12 months on: REVA presents stent trial follow-up results


By Dylan Bushell-Embling
Monday, 27 May, 2013


12 months on: REVA presents stent trial follow-up results

REVA Medical (ASX:RVA) has announced some positive 12-month, follow-up results from a safety and efficacy trial of its drug-eluting bioresorbable coronary scaffold ReZolve.

The results, presented at the European Course of Revascularization in Paris last week, represent the first 12-month data from a clinical trial which concluded in July 2012.

The eight patients who have completed 12-month angiographic follow-up have demonstrated a mean in-stent late lumen loss - or the change in the minimum diameter of the interior of an artery - of just 0.20 mm.

By comparison, permanent drug-eluting stents usually exhibit late loss values in the range of 0.20 to 0.40 mm.

Principal investigator Dr Alexandre Abizaid, director of invasive cardiology at Brazil’s Instituto Dante Pazzanese de Cardiologia, said the results so far have been encouraging.

“The 12-month late loss demonstrated to date with the ReZolve scaffold is well within the range of safety and performance of drug-eluting metal stents and bioresorbable scaffolds that are used today,” he said.

A total of 22 patients were enrolled in the trial.

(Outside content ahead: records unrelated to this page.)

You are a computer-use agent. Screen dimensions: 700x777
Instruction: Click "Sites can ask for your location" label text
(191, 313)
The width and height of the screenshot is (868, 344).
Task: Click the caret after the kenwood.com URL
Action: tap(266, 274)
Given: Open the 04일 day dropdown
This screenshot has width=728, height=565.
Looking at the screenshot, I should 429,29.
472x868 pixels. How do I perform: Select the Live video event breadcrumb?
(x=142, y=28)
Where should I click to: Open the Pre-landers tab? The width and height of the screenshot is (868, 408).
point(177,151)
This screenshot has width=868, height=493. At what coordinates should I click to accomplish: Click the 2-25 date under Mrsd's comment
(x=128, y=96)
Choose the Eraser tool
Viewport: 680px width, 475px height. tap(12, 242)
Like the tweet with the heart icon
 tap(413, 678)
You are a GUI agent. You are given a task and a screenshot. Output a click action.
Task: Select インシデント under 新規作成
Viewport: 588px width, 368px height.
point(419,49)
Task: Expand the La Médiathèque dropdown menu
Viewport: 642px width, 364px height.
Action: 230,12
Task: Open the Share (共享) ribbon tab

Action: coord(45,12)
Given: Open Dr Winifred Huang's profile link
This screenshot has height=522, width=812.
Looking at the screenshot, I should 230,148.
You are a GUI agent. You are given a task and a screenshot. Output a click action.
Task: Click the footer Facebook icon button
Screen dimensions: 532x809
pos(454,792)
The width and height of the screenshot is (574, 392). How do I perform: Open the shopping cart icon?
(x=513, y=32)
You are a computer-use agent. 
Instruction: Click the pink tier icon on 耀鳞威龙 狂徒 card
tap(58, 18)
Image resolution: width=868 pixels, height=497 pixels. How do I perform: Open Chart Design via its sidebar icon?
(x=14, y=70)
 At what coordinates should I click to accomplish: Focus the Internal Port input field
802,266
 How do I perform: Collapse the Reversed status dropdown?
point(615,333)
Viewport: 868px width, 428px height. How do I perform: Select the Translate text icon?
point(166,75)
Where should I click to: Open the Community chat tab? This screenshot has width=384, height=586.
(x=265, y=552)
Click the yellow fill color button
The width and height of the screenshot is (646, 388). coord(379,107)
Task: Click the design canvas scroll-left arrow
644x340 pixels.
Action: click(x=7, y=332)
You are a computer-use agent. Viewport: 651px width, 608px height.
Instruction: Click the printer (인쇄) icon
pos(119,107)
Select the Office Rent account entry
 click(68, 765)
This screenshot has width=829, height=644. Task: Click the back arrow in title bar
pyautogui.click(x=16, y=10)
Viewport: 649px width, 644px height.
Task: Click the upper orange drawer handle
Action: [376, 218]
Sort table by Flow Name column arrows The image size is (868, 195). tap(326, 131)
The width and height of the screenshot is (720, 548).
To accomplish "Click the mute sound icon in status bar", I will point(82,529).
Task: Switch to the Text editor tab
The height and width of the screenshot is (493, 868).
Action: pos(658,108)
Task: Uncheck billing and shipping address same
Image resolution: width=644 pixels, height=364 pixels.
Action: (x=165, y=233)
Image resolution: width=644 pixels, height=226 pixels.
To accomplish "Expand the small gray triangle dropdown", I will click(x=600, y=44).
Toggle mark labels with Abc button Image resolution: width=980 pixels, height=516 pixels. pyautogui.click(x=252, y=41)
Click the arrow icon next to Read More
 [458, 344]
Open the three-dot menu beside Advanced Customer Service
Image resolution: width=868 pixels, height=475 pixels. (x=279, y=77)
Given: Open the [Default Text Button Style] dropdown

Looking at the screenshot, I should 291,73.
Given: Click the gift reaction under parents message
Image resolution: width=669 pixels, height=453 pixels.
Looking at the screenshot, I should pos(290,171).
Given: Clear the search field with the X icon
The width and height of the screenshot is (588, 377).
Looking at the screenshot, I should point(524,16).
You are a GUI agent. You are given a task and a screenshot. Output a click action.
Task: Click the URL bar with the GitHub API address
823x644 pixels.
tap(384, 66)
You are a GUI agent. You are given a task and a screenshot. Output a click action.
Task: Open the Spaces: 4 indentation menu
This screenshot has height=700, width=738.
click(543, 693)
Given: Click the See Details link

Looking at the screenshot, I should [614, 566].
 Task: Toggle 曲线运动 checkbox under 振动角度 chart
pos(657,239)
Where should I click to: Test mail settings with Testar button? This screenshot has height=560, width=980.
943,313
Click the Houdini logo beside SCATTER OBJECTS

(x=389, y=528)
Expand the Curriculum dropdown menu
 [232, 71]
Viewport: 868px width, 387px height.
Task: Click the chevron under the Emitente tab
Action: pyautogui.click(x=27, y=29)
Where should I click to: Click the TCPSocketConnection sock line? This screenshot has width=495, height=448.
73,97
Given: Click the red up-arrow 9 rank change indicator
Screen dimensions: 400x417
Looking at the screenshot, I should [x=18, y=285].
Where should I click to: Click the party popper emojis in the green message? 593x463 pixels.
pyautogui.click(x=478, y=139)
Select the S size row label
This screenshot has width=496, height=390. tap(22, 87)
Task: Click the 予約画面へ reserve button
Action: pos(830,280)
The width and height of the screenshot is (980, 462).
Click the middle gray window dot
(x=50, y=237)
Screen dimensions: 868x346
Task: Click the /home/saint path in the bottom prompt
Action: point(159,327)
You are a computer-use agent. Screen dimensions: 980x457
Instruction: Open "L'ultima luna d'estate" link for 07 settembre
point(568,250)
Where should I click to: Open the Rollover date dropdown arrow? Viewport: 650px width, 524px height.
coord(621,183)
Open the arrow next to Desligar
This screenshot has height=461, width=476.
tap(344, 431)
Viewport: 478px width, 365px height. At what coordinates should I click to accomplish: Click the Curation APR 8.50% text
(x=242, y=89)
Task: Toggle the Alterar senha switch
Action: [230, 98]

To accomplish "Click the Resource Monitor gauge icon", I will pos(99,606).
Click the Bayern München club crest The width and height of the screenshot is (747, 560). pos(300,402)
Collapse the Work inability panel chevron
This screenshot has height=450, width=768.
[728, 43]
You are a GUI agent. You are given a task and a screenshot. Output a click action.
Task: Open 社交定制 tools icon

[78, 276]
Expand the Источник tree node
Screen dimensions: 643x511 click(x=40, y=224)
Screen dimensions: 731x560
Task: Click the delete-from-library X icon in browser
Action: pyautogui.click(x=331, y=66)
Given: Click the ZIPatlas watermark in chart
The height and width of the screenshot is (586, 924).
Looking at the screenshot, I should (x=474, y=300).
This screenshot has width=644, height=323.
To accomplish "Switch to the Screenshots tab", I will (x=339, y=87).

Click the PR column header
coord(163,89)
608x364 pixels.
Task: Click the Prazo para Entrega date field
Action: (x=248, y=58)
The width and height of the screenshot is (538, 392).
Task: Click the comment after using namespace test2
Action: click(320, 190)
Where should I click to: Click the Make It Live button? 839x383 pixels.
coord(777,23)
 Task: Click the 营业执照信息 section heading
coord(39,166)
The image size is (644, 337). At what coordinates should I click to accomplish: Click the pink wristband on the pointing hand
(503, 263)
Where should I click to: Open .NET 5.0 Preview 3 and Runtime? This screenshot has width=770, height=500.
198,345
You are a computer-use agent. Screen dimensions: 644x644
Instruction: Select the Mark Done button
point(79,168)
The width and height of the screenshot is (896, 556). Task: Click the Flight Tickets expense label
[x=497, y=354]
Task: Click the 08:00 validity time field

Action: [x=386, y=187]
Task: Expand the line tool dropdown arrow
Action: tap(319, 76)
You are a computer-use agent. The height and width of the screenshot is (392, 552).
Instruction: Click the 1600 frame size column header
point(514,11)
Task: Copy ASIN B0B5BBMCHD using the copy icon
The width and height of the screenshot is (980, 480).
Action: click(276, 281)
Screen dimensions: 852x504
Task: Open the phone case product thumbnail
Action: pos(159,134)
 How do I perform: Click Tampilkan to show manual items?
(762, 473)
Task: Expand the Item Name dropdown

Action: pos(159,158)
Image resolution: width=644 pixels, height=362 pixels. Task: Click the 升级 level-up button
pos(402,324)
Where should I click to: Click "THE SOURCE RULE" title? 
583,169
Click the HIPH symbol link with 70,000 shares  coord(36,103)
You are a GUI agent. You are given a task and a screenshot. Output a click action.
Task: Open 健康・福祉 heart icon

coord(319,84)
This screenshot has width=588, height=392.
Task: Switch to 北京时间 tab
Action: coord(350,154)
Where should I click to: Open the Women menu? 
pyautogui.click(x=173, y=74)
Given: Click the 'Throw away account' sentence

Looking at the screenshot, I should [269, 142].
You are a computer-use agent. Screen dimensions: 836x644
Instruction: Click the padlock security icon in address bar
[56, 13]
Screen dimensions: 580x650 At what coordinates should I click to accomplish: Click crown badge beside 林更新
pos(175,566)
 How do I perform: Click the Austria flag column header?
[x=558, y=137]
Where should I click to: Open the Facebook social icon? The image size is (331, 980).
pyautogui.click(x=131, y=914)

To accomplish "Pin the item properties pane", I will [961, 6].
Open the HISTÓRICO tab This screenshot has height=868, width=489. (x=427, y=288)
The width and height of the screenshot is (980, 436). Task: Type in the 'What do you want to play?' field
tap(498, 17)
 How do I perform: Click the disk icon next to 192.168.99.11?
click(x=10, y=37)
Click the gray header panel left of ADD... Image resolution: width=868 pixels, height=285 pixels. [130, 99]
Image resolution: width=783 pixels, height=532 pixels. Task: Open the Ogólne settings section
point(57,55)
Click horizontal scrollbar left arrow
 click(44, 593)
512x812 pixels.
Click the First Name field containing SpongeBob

Since completing an analysis of a six-month follow-up, two patients have had to be treated for focal in-stent restenosis - or renarrowing of the artery at the implant site - and one patient died of unknown causes.

“We learned a great deal from this initial trial,” REVA Chairman and CEO Bob Stockman said.

“The adverse clinical events relating to restenosis occurred in patients that were enrolled in the early stages of the study; the learning from these early cases led to improved lesion preparation techniques for optimal bioresorbable scaffold placement, as well as design enhancements in REVA’s commercial product, ReZolve2.”

ReZolve2 is a sheathless version of the ReZolve scaffold. REVA Medical began enrolling patients for a clinical trial of the improved design in March and aims to have enrolled 125 patients by September.